- About this task -
Search the entries below for the word "agent", then copy each line in which it is found.

- Data for analysis -

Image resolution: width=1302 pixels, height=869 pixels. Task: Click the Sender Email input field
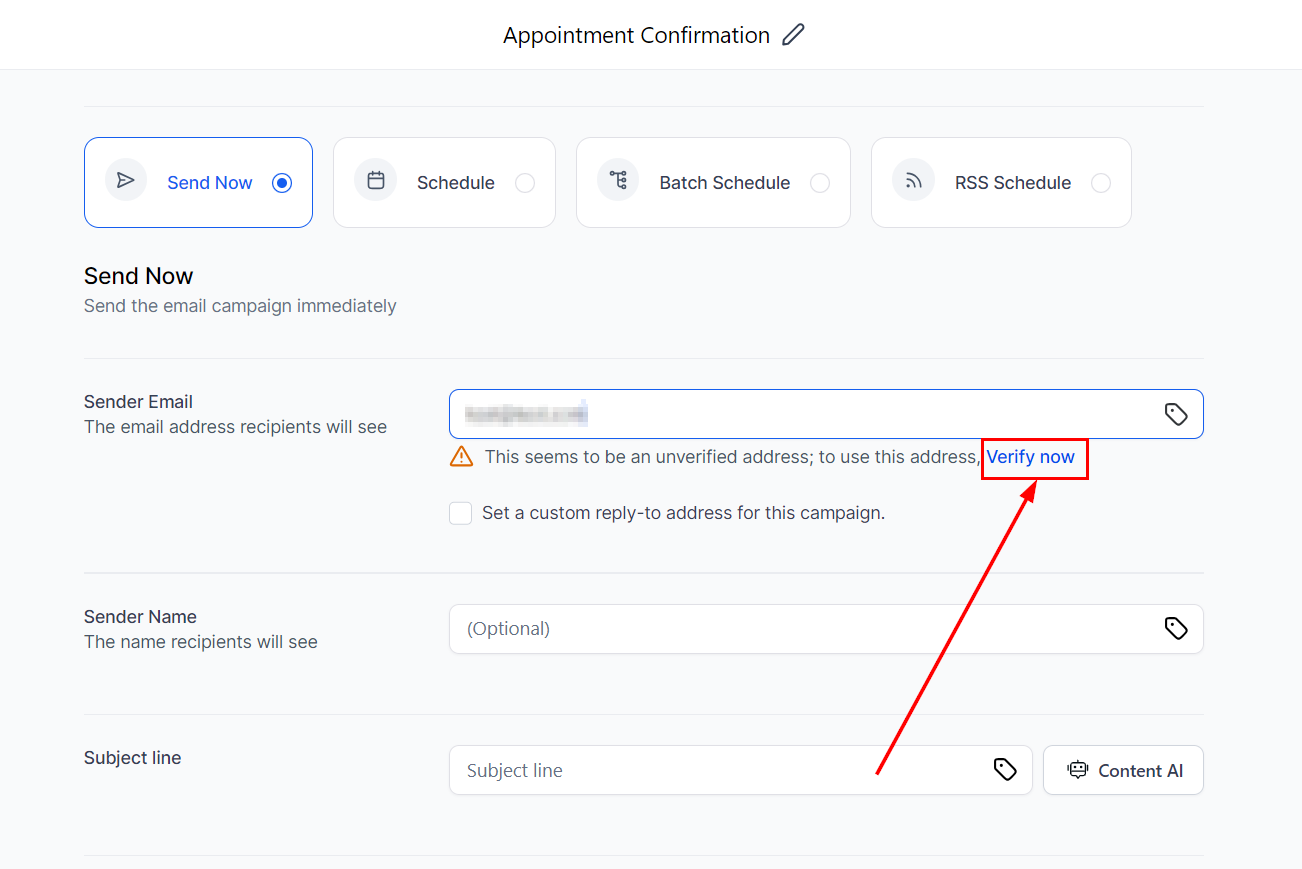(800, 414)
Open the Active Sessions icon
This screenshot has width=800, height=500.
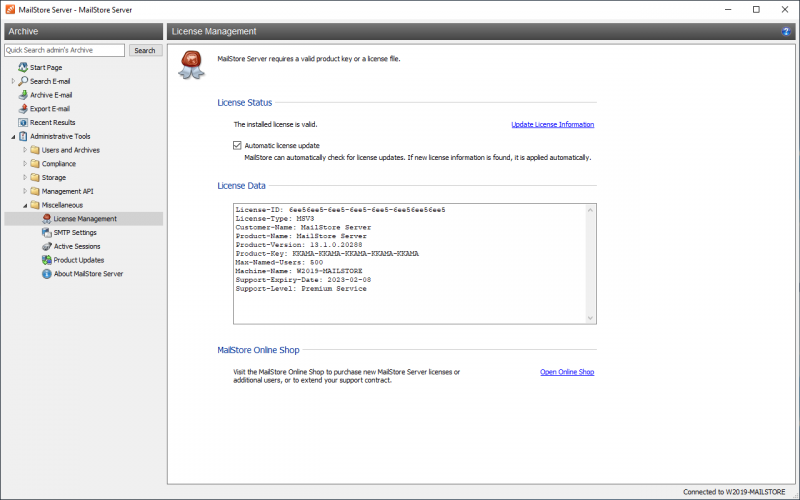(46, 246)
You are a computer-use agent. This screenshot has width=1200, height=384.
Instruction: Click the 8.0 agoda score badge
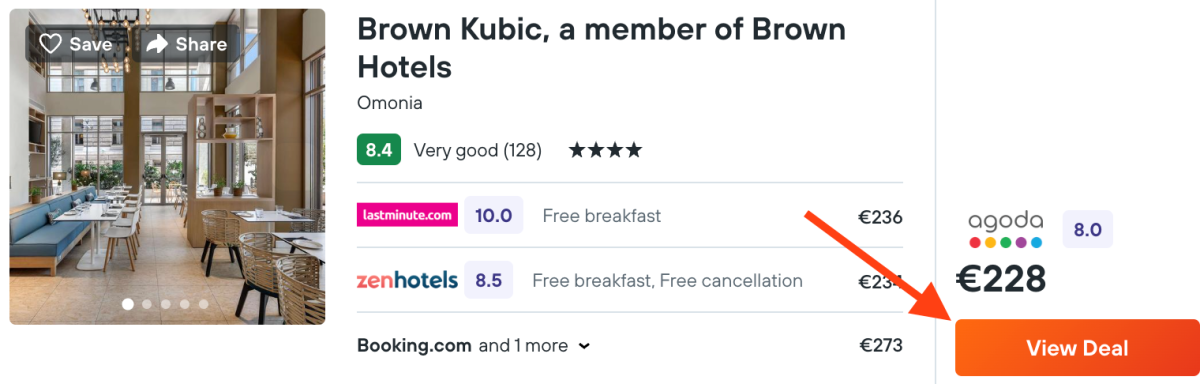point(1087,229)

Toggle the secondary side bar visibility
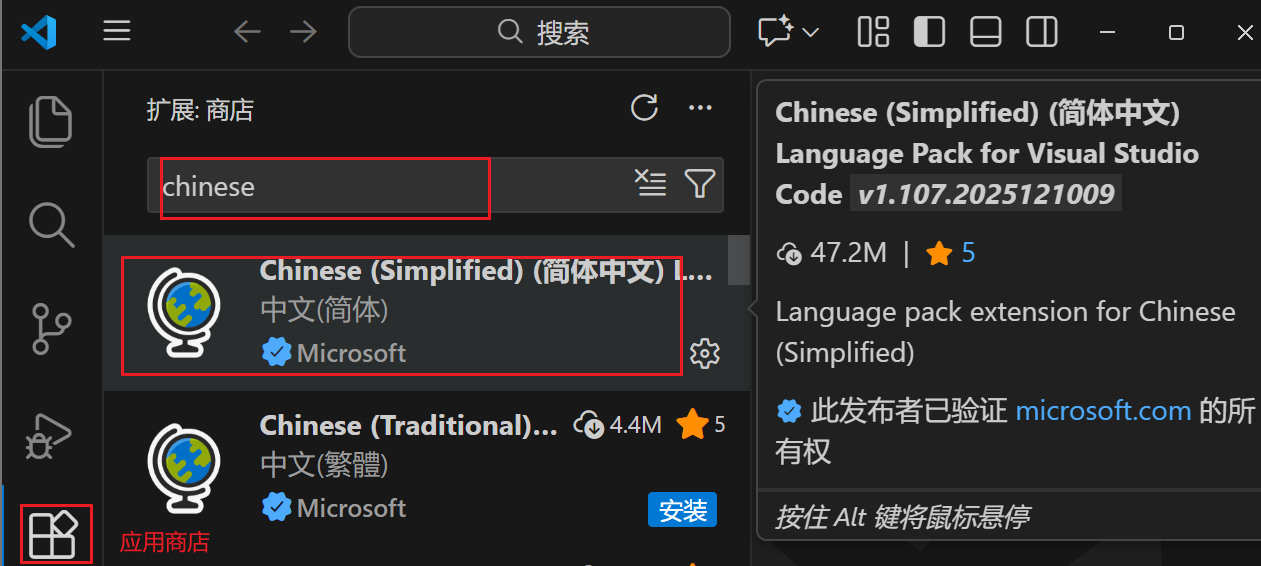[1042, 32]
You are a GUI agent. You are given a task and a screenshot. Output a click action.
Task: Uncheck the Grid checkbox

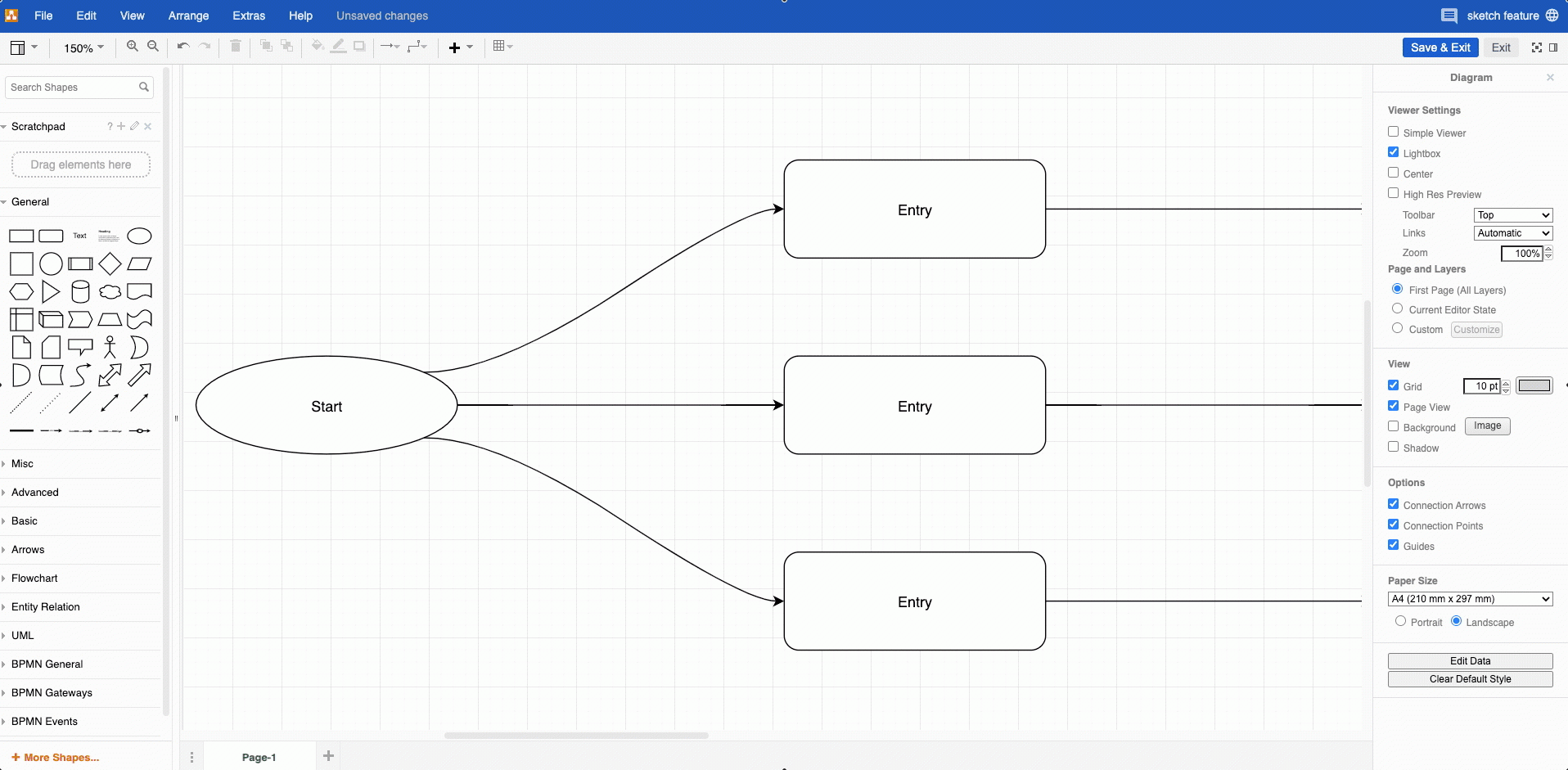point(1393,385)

- Solution for this exercise -
You are a computer-use agent. This screenshot has width=1200, height=384.
You are a GUI agent. You are given a task and a screenshot. Output a click action.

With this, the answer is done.